[Stored items]
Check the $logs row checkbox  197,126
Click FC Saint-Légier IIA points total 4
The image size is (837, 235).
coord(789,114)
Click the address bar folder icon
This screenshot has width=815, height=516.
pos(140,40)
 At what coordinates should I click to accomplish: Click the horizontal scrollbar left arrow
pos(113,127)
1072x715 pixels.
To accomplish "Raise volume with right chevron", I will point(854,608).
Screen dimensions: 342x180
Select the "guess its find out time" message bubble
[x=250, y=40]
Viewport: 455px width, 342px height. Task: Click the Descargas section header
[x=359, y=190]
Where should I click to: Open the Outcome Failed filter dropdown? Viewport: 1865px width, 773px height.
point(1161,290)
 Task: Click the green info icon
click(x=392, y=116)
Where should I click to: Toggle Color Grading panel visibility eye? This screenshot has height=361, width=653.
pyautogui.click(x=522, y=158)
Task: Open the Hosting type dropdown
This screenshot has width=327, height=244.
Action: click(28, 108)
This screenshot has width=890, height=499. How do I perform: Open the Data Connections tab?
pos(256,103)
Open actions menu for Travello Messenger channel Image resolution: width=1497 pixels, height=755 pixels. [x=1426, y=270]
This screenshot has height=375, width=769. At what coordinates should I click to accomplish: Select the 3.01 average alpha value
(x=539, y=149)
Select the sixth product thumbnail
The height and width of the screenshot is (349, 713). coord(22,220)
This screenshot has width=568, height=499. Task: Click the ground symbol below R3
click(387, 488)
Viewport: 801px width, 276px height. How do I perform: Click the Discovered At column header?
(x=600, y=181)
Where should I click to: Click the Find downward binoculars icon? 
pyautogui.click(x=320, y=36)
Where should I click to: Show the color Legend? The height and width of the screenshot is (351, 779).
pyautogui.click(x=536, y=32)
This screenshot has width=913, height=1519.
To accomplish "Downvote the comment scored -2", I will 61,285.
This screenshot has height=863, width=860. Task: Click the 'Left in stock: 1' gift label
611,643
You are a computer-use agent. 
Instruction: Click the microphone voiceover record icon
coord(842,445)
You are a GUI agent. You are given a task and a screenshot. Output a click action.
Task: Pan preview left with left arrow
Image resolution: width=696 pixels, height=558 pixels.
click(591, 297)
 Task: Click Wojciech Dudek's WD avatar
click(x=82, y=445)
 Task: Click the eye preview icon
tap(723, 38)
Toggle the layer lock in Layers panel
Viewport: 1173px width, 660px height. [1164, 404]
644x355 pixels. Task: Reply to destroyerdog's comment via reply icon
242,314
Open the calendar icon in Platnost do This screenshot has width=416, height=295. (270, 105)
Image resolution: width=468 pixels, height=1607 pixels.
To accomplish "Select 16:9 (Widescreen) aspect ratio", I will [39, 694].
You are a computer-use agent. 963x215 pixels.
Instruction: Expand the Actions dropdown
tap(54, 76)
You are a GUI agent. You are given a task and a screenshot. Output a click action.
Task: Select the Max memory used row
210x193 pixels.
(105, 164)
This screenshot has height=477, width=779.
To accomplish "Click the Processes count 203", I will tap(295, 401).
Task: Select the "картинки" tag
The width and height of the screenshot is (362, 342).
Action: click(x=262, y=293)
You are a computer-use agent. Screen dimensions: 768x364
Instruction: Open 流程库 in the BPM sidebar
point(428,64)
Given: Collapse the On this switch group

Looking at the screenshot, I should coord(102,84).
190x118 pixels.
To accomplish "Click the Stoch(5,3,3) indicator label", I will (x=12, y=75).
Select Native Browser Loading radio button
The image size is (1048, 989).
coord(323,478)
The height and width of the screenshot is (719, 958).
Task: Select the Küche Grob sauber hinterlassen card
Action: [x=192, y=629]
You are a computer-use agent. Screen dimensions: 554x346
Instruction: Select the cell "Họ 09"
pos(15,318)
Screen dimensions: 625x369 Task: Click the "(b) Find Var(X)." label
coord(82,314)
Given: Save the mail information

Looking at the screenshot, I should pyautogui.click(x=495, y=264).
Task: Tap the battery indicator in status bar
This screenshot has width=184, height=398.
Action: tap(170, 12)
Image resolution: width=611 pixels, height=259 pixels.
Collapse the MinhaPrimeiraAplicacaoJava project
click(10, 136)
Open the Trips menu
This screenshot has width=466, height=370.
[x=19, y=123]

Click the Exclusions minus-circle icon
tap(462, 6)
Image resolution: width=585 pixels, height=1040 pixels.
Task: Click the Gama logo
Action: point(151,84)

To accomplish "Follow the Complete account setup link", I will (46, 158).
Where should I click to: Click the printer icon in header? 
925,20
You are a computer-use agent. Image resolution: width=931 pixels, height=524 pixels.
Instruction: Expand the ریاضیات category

=== Task ===
In full and without alteration, transcribe the entries above.

=== Response below ===
Check the $logs row checkbox  197,126
Click FC Saint-Légier IIA points total 4
The image size is (837, 235).
coord(789,114)
Click the address bar folder icon
This screenshot has width=815, height=516.
pos(140,40)
 At what coordinates should I click to accomplish: Click the horizontal scrollbar left arrow
pos(113,127)
1072x715 pixels.
To accomplish "Raise volume with right chevron", I will point(854,608).
Screen dimensions: 342x180
Select the "guess its find out time" message bubble
[x=250, y=40]
Viewport: 455px width, 342px height. Task: Click the Descargas section header
[x=359, y=190]
Where should I click to: Open the Outcome Failed filter dropdown? Viewport: 1865px width, 773px height.
point(1161,290)
 Task: Click the green info icon
click(x=392, y=116)
Where should I click to: Toggle Color Grading panel visibility eye? This screenshot has height=361, width=653.
pyautogui.click(x=522, y=158)
Task: Open the Hosting type dropdown
This screenshot has width=327, height=244.
Action: click(28, 108)
This screenshot has width=890, height=499. How do I perform: Open the Data Connections tab?
pos(256,103)
Open actions menu for Travello Messenger channel Image resolution: width=1497 pixels, height=755 pixels. [x=1426, y=270]
This screenshot has height=375, width=769. At what coordinates should I click to accomplish: Select the 3.01 average alpha value
(x=539, y=149)
Select the sixth product thumbnail
The height and width of the screenshot is (349, 713). coord(22,220)
This screenshot has width=568, height=499. Task: Click the ground symbol below R3
click(387, 488)
Viewport: 801px width, 276px height. How do I perform: Click the Discovered At column header?
(x=600, y=181)
Where should I click to: Click the Find downward binoculars icon? 
pyautogui.click(x=320, y=36)
Where should I click to: Show the color Legend? The height and width of the screenshot is (351, 779).
pyautogui.click(x=536, y=32)
This screenshot has width=913, height=1519.
To accomplish "Downvote the comment scored -2", I will 61,285.
This screenshot has height=863, width=860. Task: Click the 'Left in stock: 1' gift label
611,643
You are a computer-use agent. 
Instruction: Click the microphone voiceover record icon
coord(842,445)
You are a GUI agent. You are given a task and a screenshot. Output a click action.
Task: Pan preview left with left arrow
Image resolution: width=696 pixels, height=558 pixels.
click(591, 297)
 Task: Click Wojciech Dudek's WD avatar
click(x=82, y=445)
 Task: Click the eye preview icon
tap(723, 38)
Toggle the layer lock in Layers panel
Viewport: 1173px width, 660px height. [1164, 404]
644x355 pixels. Task: Reply to destroyerdog's comment via reply icon
242,314
Open the calendar icon in Platnost do This screenshot has width=416, height=295. (270, 105)
Image resolution: width=468 pixels, height=1607 pixels.
To accomplish "Select 16:9 (Widescreen) aspect ratio", I will [39, 694].
You are a computer-use agent. 963x215 pixels.
Instruction: Expand the Actions dropdown
tap(54, 76)
You are a GUI agent. You are given a task and a screenshot. Output a click action.
Task: Select the Max memory used row
210x193 pixels.
(105, 164)
This screenshot has height=477, width=779.
To accomplish "Click the Processes count 203", I will tap(295, 401).
Task: Select the "картинки" tag
The width and height of the screenshot is (362, 342).
Action: click(x=262, y=293)
You are a computer-use agent. Screen dimensions: 768x364
Instruction: Open 流程库 in the BPM sidebar
point(428,64)
Given: Collapse the On this switch group

Looking at the screenshot, I should coord(102,84).
190x118 pixels.
To accomplish "Click the Stoch(5,3,3) indicator label", I will (x=12, y=75).
Select Native Browser Loading radio button
The image size is (1048, 989).
coord(323,478)
The height and width of the screenshot is (719, 958).
Task: Select the Küche Grob sauber hinterlassen card
Action: [x=192, y=629]
You are a computer-use agent. Screen dimensions: 554x346
Instruction: Select the cell "Họ 09"
pos(15,318)
Screen dimensions: 625x369 Task: Click the "(b) Find Var(X)." label
coord(82,314)
Given: Save the mail information

Looking at the screenshot, I should pyautogui.click(x=495, y=264).
Task: Tap the battery indicator in status bar
This screenshot has width=184, height=398.
Action: tap(170, 12)
Image resolution: width=611 pixels, height=259 pixels.
Collapse the MinhaPrimeiraAplicacaoJava project
click(10, 136)
Open the Trips menu
This screenshot has width=466, height=370.
[x=19, y=123]

Click the Exclusions minus-circle icon
tap(462, 6)
Image resolution: width=585 pixels, height=1040 pixels.
Task: Click the Gama logo
Action: point(151,84)

To accomplish "Follow the Complete account setup link", I will (46, 158).
Where should I click to: Click the printer icon in header? 
925,20
You are a computer-use agent. Image resolution: width=931 pixels, height=524 pixels.
Instruction: Expand the ریاضیات category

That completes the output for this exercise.